First of all, we need to create a context structure to pass the data. In this example, all we need is the session data, which is a JSON object.

#ifndef CONTEXT_H
#define CONTEXT_H

#include "cJSON.h"

typedef struct {
    cJSON *session_json;
} session_context_t;

#endif

And we need to write a cleanup function to free the memory automatically that allocated by the context when we are done with the handler.

#include "context.h"
#include <stdlib.h>

void cleanup_session_ctx(void *data) {
    session_context_t *ctx = data;
    cJSON_Delete(ctx->session_json);
    free(ctx);
}

Let’s begin to write the middleware, which is going to check if the user has authenticated.
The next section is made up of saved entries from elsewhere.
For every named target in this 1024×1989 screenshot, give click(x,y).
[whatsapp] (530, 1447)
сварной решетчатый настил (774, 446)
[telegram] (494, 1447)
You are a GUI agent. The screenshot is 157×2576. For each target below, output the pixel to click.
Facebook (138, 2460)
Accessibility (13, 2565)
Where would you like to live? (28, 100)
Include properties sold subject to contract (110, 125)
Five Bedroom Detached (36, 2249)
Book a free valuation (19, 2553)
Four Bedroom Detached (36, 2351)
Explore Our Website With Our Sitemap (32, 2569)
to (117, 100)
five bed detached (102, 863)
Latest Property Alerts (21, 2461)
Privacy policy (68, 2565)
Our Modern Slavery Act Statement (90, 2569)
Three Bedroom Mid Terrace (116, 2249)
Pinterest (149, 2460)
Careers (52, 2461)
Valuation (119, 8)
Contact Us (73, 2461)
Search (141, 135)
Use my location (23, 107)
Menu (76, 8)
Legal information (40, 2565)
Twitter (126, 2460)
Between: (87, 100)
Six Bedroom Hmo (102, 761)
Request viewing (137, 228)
If the user has not authenticated, it will break the chain and send a response to the client immediately. Otherwise, it’s going to set the context of the session to the Req object.

Ecewo offers get_context() and set_context() to publish data between multiple middlewares and route handler.

#include "middlewares.h"
#include "session.h"
#include "cJSON.h"
#include "context.h"

int is_auth(Req *req, Res *res, Chain *chain)
{
    // Get the user session
    Session *user_session = get_session(&req->headers);

    if (!user_session || !user_session->data)
    {
        printf("No session found, continuing without auth context\n");
        return next(chain, req, res);
    }

    // Parse session JSON once (remember that session->data is a JSON object)
    cJSON *session_data = cJSON_Parse(user_session->data);

    if (!session_data)
    {
        send_text(500, "Error: Failed to parse session data");
        return 0;
    }

    // Allocate context and attach
    session_context_t *session_ctx = malloc(sizeof(session_context_t));

    if (!session_ctx)
    {
        cJSON_Delete(session_data);
        send_text(500, "Internal Server Error");
        return 0;
    }

    // Attach the sessin_json in the context with the user's session_data
    session_ctx->session_json = session_data;

    // Set the session to the Request Context
    // We pass the cleanup function
    // that we wrote in context.c file too,
    // because it will free the memory automatically
    set_context(req, session_ctx, sizeof(session_context_t), cleanup_session_ctx);

    // Continue to the next chain
    return next(chain, req, res);
}

Let’s write a handler that sends different responses according to if the user is admin or not.

#include "server.h"
#include "ecewo.h"
#include "middlewares.h"

void dashboard(Req *req, Res *res)
{
    session_context_t *session_ctx = (session_context_t *)get_context(req);

    cJSON *session_data = session_ctx->session_json;

    const cJSON *j_username = cJSON_GetObjectItem(session_data, "username");
    const cJSON *j_is_admin = cJSON_GetObjectItem(session_data, "is_admin");

    const char *username = j_username->valuestring;
    int is_admin = 0;

    if (j_is_admin && cJSON_IsString(j_is_admin))
    {
        const char *is_admin_char = j_is_admin->valuestring;

        if (strstr(is_admin_char, "true"))
            is_admin = 1;
    }

    if (is_admin == 1)
    {
        return send_text(200, "Welcome, admin!");
    }
    else
    {
        return send_text(200, "Welcome, user!");
    }
}

int main()
{
    init_router();

    get("/dashboard", use(is_auth), dashboard);

    ecewo(3000);
    reset_middleware();
    reset_router();
}

If user is not authenticated, the m

There are 3 possible responses:

1. If the user is not authenticated, the middleware will send a 401 Unauthorized response and break the chain. Handler is never going to work.
1. If the user is authenticated, but they are not admin, handler will send a 200 "Welcome, user!" response.
1. If the admin user is authenticated, the handler will send a 200 "Welcome, admin!" response.